Adam Russo, from Lancaster PA, introduced himself by email, thanking Rivertop Rambles for being an interesting and informative blog. The young fly-fisherman offered to tie a few of his Zonker specimens that he’s found to be especially effective in north-central Pennsylvania (where he and his family have a cabin) and send them to me as a token of his thanks. That sounded interesting and I gladly sent him my address.
The Zonkers soon arrived, and I was eager to try them out. Adam fishes this weighted streamer fly with both floating and sink tip lines, depending on stream conditions. He says the pattern works well all year round and is very easy to tie. He wraps the hook with wire, adding weight, then ties the strip in at the bend. Next, he wraps the fur strip toward the head, securing the business with several whip finishes and a touch of glue.

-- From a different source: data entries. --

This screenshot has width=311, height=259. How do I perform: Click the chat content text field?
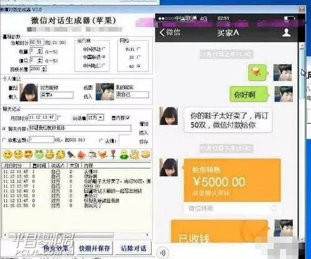[80, 128]
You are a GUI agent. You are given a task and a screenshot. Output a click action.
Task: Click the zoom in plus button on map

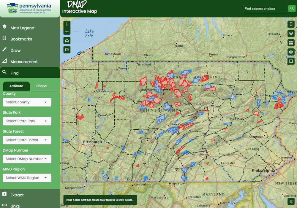(x=67, y=23)
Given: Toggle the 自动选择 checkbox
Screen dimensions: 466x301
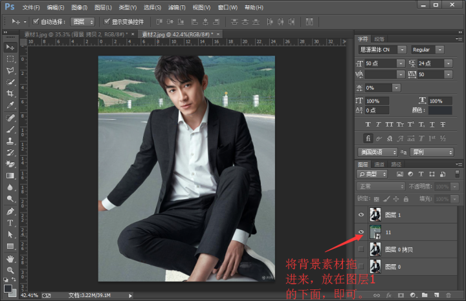Looking at the screenshot, I should [x=36, y=21].
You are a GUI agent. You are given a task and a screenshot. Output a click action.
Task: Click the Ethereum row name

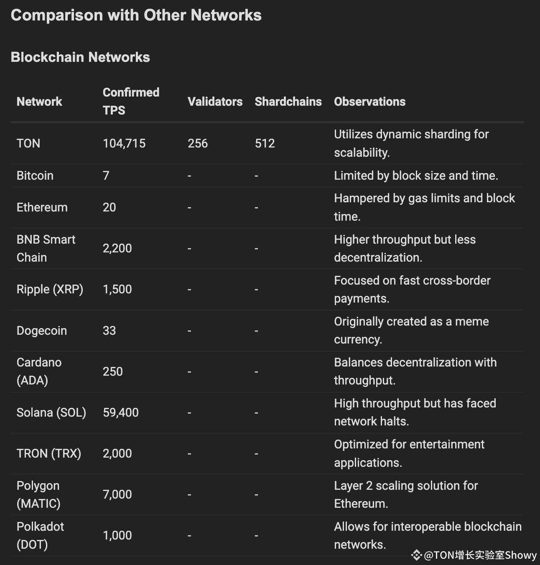(42, 207)
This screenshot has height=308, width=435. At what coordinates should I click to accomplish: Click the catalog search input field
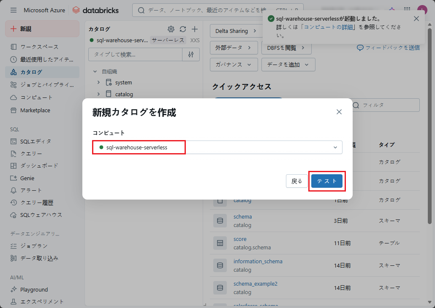[x=135, y=54]
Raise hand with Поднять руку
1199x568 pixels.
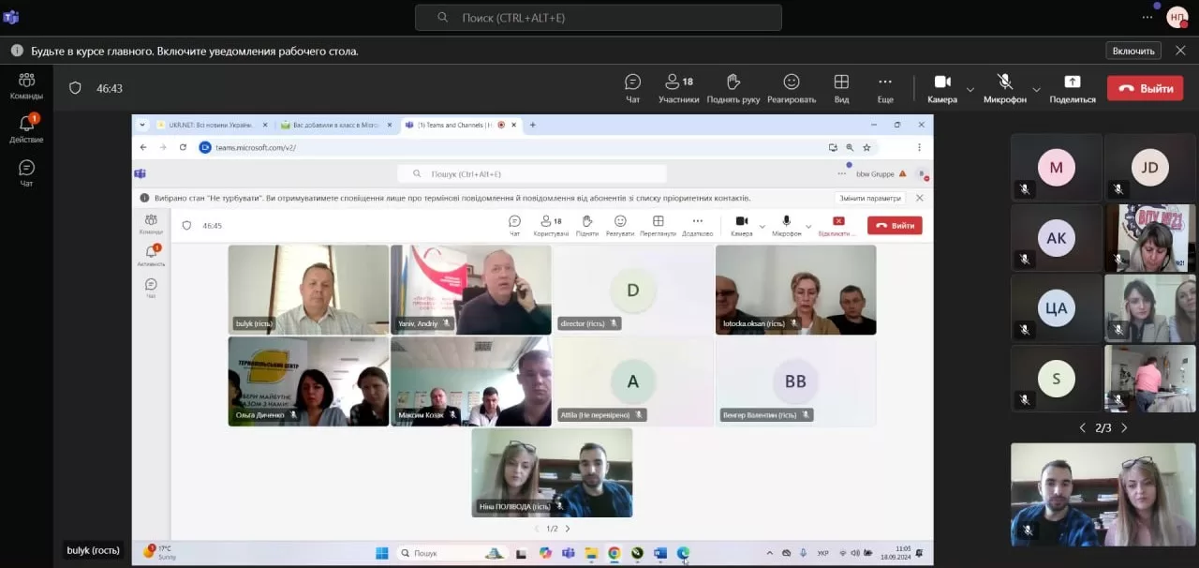click(733, 88)
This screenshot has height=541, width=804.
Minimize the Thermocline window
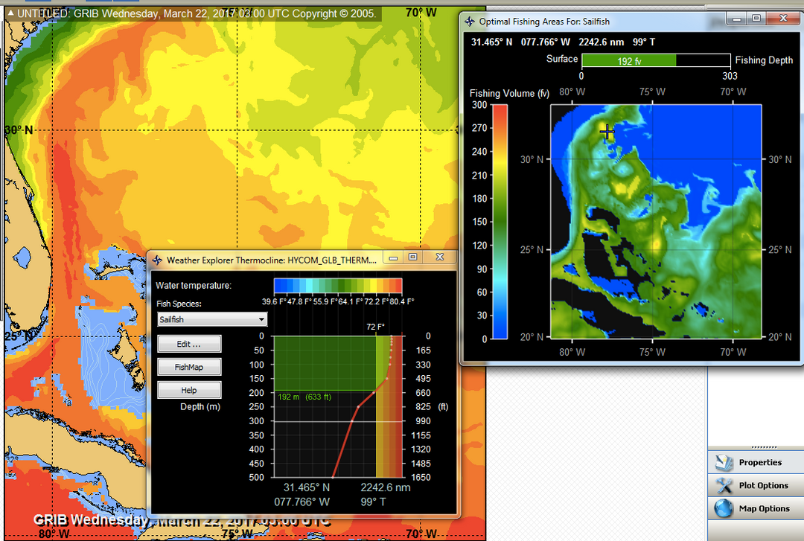392,257
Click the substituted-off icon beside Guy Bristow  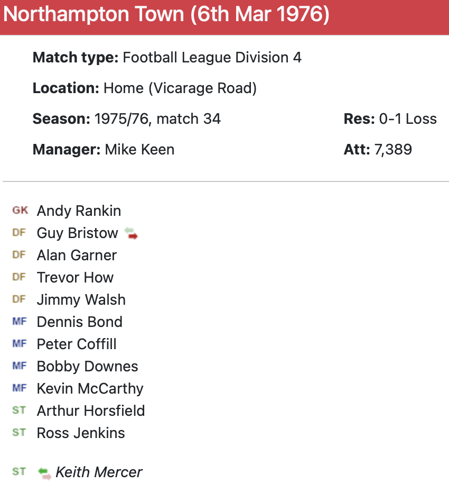[x=131, y=233]
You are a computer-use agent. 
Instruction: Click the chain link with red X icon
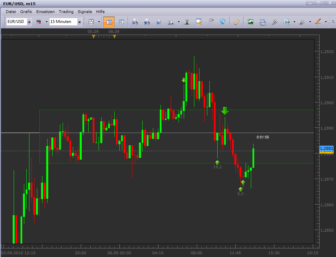point(39,22)
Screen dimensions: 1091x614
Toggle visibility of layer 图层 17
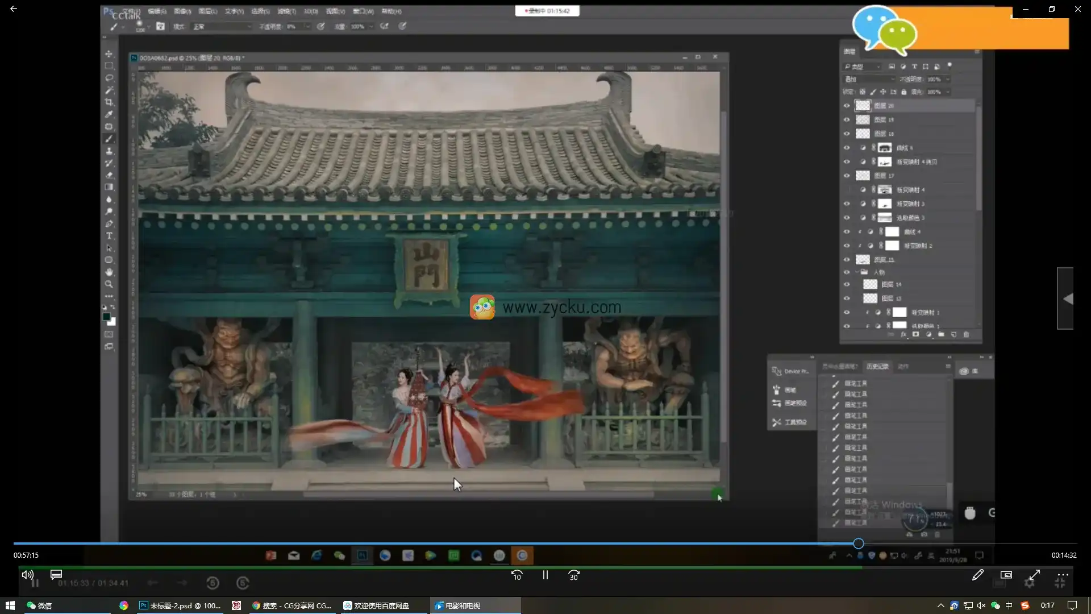(x=847, y=176)
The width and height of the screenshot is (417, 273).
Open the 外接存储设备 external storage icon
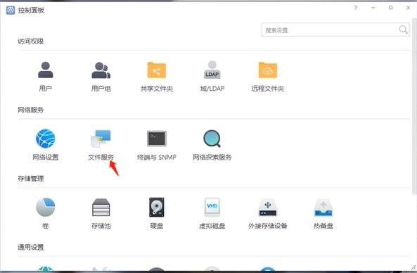tap(268, 208)
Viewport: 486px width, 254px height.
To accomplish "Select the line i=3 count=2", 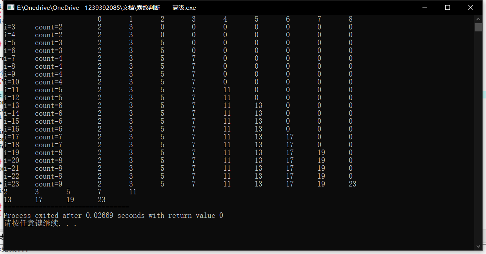I will point(35,27).
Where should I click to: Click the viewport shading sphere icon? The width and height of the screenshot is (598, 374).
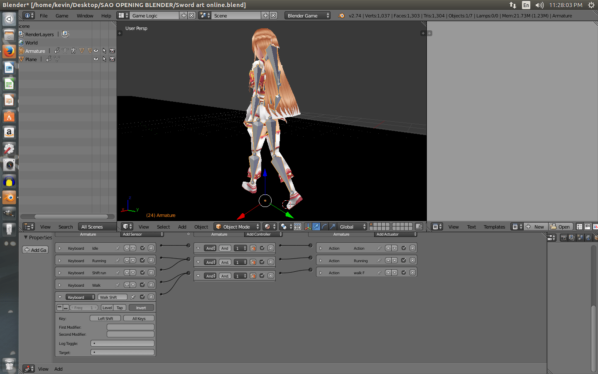tap(284, 226)

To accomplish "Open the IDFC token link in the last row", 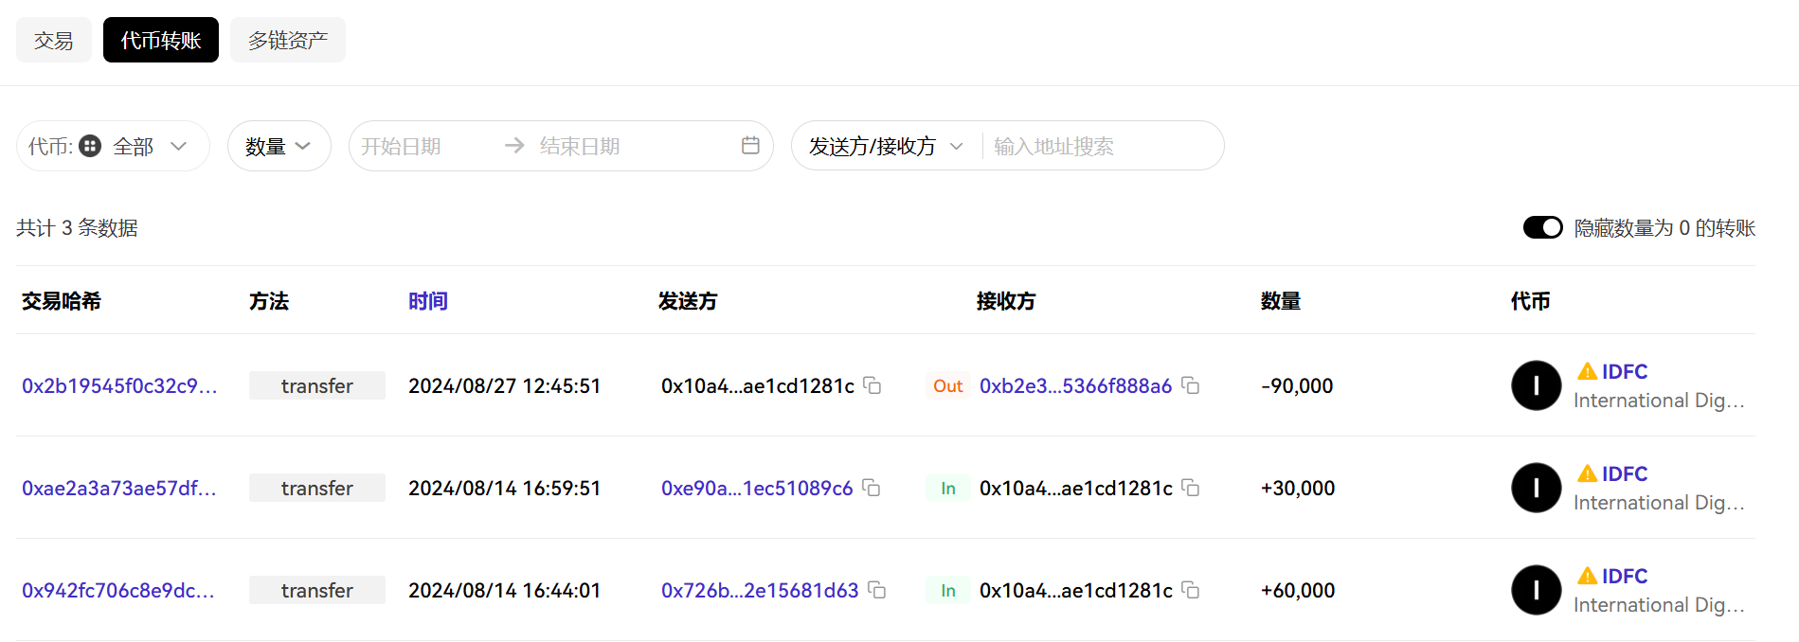I will [x=1624, y=576].
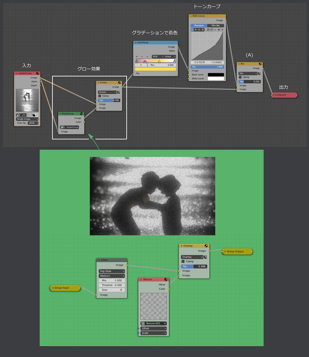The image size is (309, 357).
Task: Open image file browser on untitled7.png node
Action: (x=34, y=115)
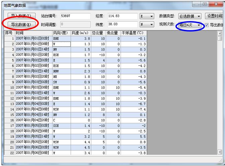Click the scroll up arrow of the table
The width and height of the screenshot is (225, 166).
[220, 33]
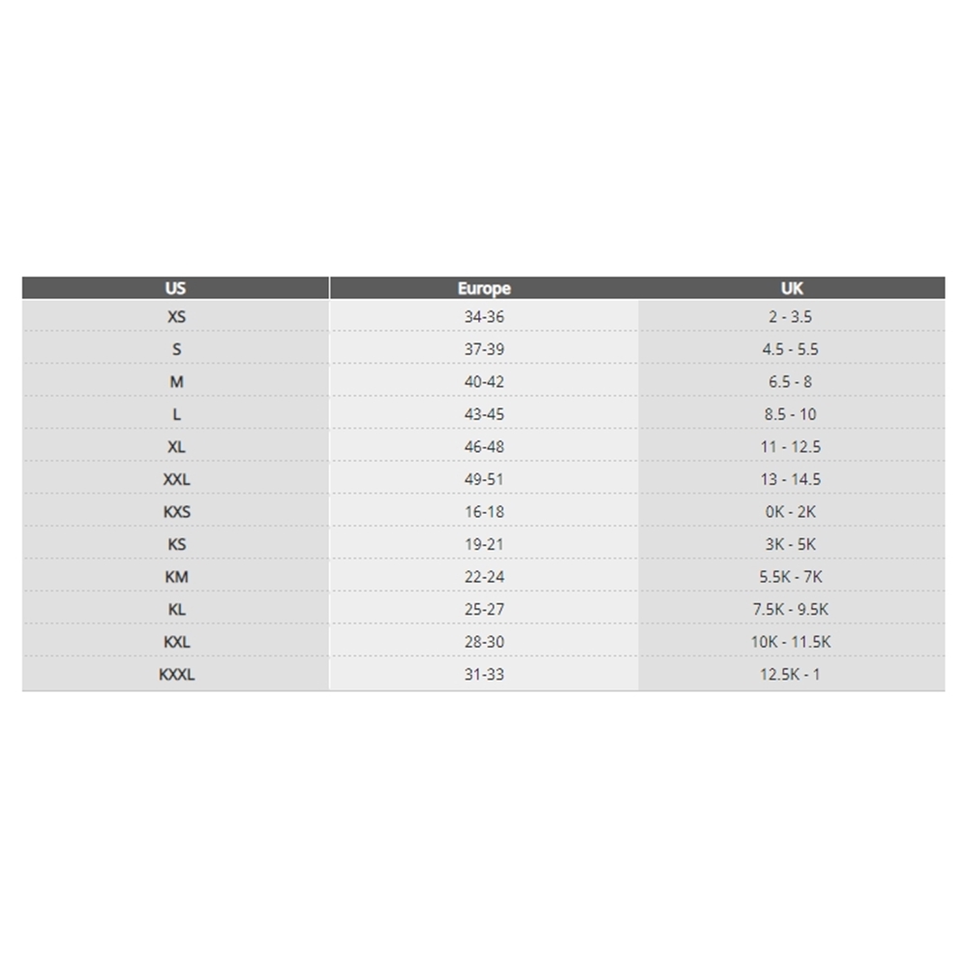968x968 pixels.
Task: Select UK size 0K - 2K cell
Action: (x=791, y=512)
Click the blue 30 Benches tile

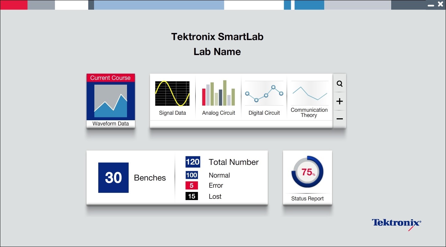click(113, 178)
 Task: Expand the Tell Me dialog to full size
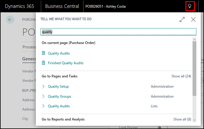[x=182, y=19]
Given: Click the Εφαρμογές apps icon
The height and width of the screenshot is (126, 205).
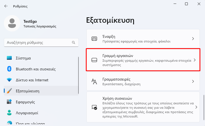Looking at the screenshot, I should pyautogui.click(x=10, y=102).
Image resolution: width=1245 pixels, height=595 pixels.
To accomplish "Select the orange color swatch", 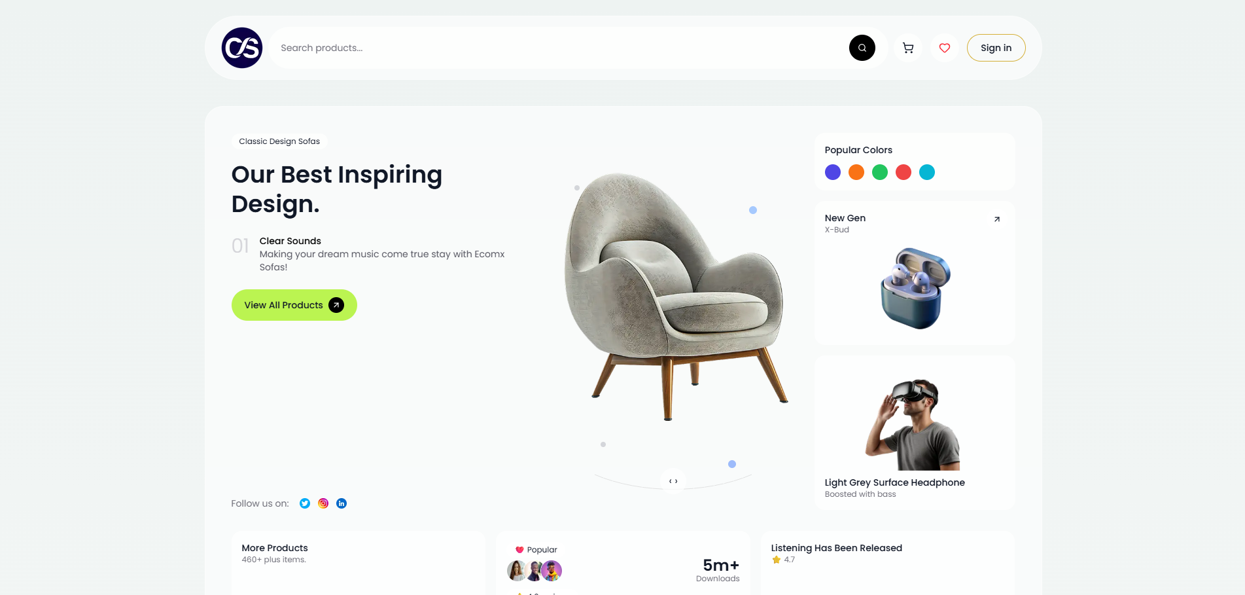I will coord(856,172).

I stepped into the Allegheny on a chilly day with the water running a little high and off-color. I gave the Grey Zonker a cast upstream, then thought of Adam Russo who was hoping to come up to his cabin in early March and maybe find some action with the Black Stonefly hatch. It wasn’t long before I hooked and lost a nice fish on the Zonker fly, a pattern I hadn’t used in several years.
I left the river pool and headed downstream, passing a couple of fishermen setting up for lunch at their truck. One of the guys said hello and I probably acknowledged them with a similar greeting. Minutes later I was ready to cast a Woolly Bugger into the flow when one of the fly anglers approached me with a “Hey, are you Walt?” greeting and, allowing that I was, I felt the world shrink to about the size of a #8 Zonker. “You must be Adam,” I said. He and his fishing pal had driven north a little earlier than planned.
The guys had done pretty well fishing on the upper Allegheny, catching at least one big brown, if not more. Before I met the fellas, I knew I was fishing behind them because I’d seen fresh tracks in the snow, and later I told them, given their expertise, I was lucky to have landed a couple of standard-sized hatchery trout. We had a good conversation at their truck. Before we headed off in separate directions, I thanked the guys for reaching out, and promised Adam I would stay in touch and let him know how the flies and fishes got along.
Two days later I was on the stream again, and this time the weather was downright wonderful, with a partly clouded sky and air temps in the high 60s. Pretty nice for a February day in northern Pennsylvania. Buckets were getting hung on maple trees for sap collection. And the first Black Stoneflies were appearing above the headwaters.
Stonefly hatches are a sign of spring in my neck of the forest. Fishing was slow. I didn’t catch a thing while casting with a stonefly nymph, but several nice trout, including a wild and colorful brown, went for a scrambled Egg fly and one of Adam’s Zonker specials. I enjoyed thinking I was gonna serve the winter fishes a slice of Zonker pie, a chocolate-colored, messy-looking tidbit that’s designed for well-fed trout expecting to expand their dietary horizons. One brown took the offering as it swam enticingly down the current.
I really like the way these flies dance in the water. They exude the natural motions of a slimy spring thing loosened by the rain and snowmelt.